Abstract
OBJECTIVE: To investigate the feasibility of magnetization transfer (MT) imaging in mice in vivo for the assessment of cortical bone.
MATERIALS AND METHODS: MT-zero echo time data were acquired at 4.7 T in six mice using MT preparation pulses with two different flip angles (FAs) and a series of ten different off-resonance frequencies (500-15000 Hz). Regions of interest were drawn at multiple levels of the femoral cortical bone. The MT ratio (MTR) was computed for each combination of FAs and off-resonance frequencies. T1 measurements were used to estimate the direct saturation (DS) using a Bloch equation simulation. Estimation of the absorption line width of cortical bone from T2* measurements was also performed.

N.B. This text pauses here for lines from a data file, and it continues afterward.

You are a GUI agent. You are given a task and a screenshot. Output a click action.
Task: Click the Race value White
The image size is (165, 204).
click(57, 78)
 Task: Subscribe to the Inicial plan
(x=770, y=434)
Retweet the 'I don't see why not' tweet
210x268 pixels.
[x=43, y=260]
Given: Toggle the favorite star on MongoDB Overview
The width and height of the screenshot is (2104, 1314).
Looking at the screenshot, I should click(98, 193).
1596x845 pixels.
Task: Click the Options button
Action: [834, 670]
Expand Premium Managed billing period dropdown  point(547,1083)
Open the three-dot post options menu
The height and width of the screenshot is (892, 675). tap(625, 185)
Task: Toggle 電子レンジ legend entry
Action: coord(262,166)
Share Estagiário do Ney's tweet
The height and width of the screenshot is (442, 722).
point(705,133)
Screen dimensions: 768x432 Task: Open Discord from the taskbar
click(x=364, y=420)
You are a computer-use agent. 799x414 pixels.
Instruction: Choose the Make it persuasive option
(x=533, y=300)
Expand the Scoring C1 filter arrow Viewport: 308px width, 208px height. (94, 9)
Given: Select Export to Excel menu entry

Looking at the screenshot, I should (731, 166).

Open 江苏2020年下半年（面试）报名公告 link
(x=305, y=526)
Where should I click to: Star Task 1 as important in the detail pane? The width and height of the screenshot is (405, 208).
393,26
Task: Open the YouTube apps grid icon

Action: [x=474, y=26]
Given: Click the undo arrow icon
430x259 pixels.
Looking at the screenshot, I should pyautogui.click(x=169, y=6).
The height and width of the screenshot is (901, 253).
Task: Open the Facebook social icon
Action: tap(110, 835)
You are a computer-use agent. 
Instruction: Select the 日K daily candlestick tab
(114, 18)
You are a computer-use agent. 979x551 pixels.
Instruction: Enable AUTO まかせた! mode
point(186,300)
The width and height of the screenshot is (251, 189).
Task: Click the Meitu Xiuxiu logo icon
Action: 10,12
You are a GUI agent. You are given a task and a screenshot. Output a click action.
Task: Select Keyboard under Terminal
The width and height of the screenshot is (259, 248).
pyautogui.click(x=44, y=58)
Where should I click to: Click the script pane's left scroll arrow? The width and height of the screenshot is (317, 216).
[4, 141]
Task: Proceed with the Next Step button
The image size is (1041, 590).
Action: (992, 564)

RESULTS: MTR values were higher using 3000° FA than 1000° FA. MTR values decreased toward higher off-resonance frequencies. Maximum mean MTR ± standard deviation (SD) of 58.57 ± 5.22 (range 50.44-70.61) was measured with a preparation pulse of 3000° and off-resonance frequency of 500 Hz. Maximum "true" MT effect was estimated at around 2-3 and 5 kHz, respectively, for 1000° and 3000° FA. Mean full width at half maximum ± SD of 577 ± 91 Hz was calculated for the absorption spectral line of the cortical bone.
CONCLUSION: MT imaging can be used for the assessment of cortical bone in mice in vivo. DS effects are negligible using preparation pulses with off-resonance frequencies greater than 3 kHz.